INVESTIGADORES
PEREZ Claudio Fabian
congresos y reuniones científicas
Título:
Modelling the Surface Resistance of a Mid-latitude Southamerican Salt Marsh
Autor/es:
BUREK, A.; TONTI, N.; GASSMANN, M.I.; PÉREZ, C.F.
Reunión:
Conferencia; 33rd Conference on Agricultural and Forest Meteorology; 2018
Resumen:
One of the most recommended method to estimate evapotranspiration of vegetated surfaces with different soil moisture conditions is the Penman-Monteith equation (PM). Canopy and soil conditions are parameterized through the surface resistance or conductance, while the contribution of the canopy to evapotranspiration is measured by the canopy resistance. Recently, salt marsh communities gained importance respect to carbon and water cycles. Although generally dominated by the genus Spartina and Sarcocornia, salt marshes are composed of a mixture of halophyte species that make the estimation of evapotranspiration troublesome. This feature makes them suitable for evapotranspiration estimations considering the whole canopy, represented by the surface resistance. This work aims to model the surface resistance using conventional meteorological, biological and pedological variables observed at a salt marsh used for livestock production in Buenos Aires province, Argentina. Six different nonlinear models (M1 to M6) based on the net solar radiation (Rn), air temperature (Ta), air relative humidity (RH), surface wind velocity (U), dew point departure (Dp), aerodynamic resistance (ra), leaf area index (LAI) and volumetric soil water content (q) are proposed.

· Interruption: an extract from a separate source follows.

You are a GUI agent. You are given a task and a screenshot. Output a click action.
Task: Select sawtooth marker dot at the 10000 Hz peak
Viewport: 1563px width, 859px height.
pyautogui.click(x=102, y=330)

Surface resistances during daytime were calculated by reversing the PM equation and evapotranspiration fluxes measured with the eddy covariance method. PM-derived surface resistances varied between 40 and 1000 s/m, with a mean of 167 s/m. From 1620 observations, 468 were used for model calibration while 1152 for model validation. The determination coefficients of the calibrated models varied between 0.783 and 0.865. Models M6 = f(Rn, RH, U, LAI) and M5= f(Rn, RH, ra, LAI) are the most efficient ones, with root mean square errors (RMSE) of 80.8 s/m and 86.2 s/m, determination coefficients of 0.51 and 0.41, while the index of agreement were 0.69 and 0.67, respectively. These results show the possibility to achieve surface resistances from a minimum set of variables easily measured in the field which in turn, allows to estimate the evapotranspiration of salt marsh ecosystems with scarce meteorological information.